養生テープや気密・防水テープはふだん何を重視して選んでいるだろうか。使う機会は多いのに、じつは値段以外はあまり考えたことがない、というつくり手も多いかもしれない。
アクリル樹脂系の建築用粘着テープをつくり続けて50年以上。「カットエース」「エースクロス」といった人気商品を送り出してきた光洋化学(東京都渋谷区)の石川雅淑社長に、市場のうごき、粘着テープの選び方・使い方のコツを聞いた
工務店の気密・防水意識が向上
同社が気密・防水テープ「エースクロス」を発売したのは1996年。以降、新築着工戸数の影響を受けながらも毎年じわじわと出荷量を伸ばしている。
以前からハウスメーカー向けに養生テープや胴差の目張り用テープを商品化し実績をあげていた同社は、気密・防水テープ市場への参入も早かったという。「現場の声を聞いて毎年改良を加え、20年間ブランドを大事に育ててきた甲斐あって『アクリル系の気密・防水テープといえばエースクロス』というイメージが浸透したのだと思います。また、瑕疵担保責任の義務化以降は、保険法人が気密・防水テープの使用を積極的に呼びかけたこともあり、気密・防水処理に対する工務店さんの意識が上がったことも大きい」と石川社長は話す。

--*--

課題 1
抜粋のうち、「以前からハウスメーカー向けに」で始まり「も大きい」と石川社長は話す。」で終わる部分を、一字も変えずに書き出してください。
課題 2
次の記述(a)〜(c)が抜粋の内容と一致するかを「はい」か「いいえ」で答え、それぞれ判断の決め手となる抜粋の語句をそのまま引用してください。
(a) エースクロスは1996年に発売された。
(b) 光洋化学は大阪府の会社として紹介されている。
(c) エースクロスの出荷量は毎年減り続けている。
ここからの項目は、抜粋とは別の資料です。

記録情報
--*--

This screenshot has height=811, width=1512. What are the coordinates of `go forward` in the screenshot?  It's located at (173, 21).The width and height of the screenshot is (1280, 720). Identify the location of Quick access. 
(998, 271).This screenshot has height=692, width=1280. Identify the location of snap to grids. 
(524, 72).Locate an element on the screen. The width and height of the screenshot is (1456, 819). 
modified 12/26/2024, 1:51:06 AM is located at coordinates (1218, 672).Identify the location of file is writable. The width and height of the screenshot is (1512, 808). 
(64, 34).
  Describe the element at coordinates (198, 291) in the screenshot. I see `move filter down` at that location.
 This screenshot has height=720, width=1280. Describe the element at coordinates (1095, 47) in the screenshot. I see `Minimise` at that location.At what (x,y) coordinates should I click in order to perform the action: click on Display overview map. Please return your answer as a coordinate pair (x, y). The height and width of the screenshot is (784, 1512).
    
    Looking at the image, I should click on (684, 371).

--*--

解答 1
以前からハウスメーカー向けに養生テープや胴差の目張り用テープを商品化し実績をあげていた同社は、気密・防水テープ市場への参入も早かったという。「現場の声を聞いて毎年改良を加え、20年間ブランドを大事に育ててきた甲斐あって『アクリル系の気密・防水テープといえばエースクロス』というイメージが浸透したのだと思います。また、瑕疵担保責任の義務化以降は、保険法人が気密・防水テープの使用を積極的に呼びかけたこともあり、気密・防水処理に対する工務店さんの意識が上がったことも大きい」と石川社長は話す。

解答 2
(a) はい。「同社が気密・防水テープ「エースクロス」を発売したのは1996年。」
(b) いいえ。「光洋化学(東京都渋谷区)」
(c) いいえ。「毎年じわじわと出荷量を伸ばしている。」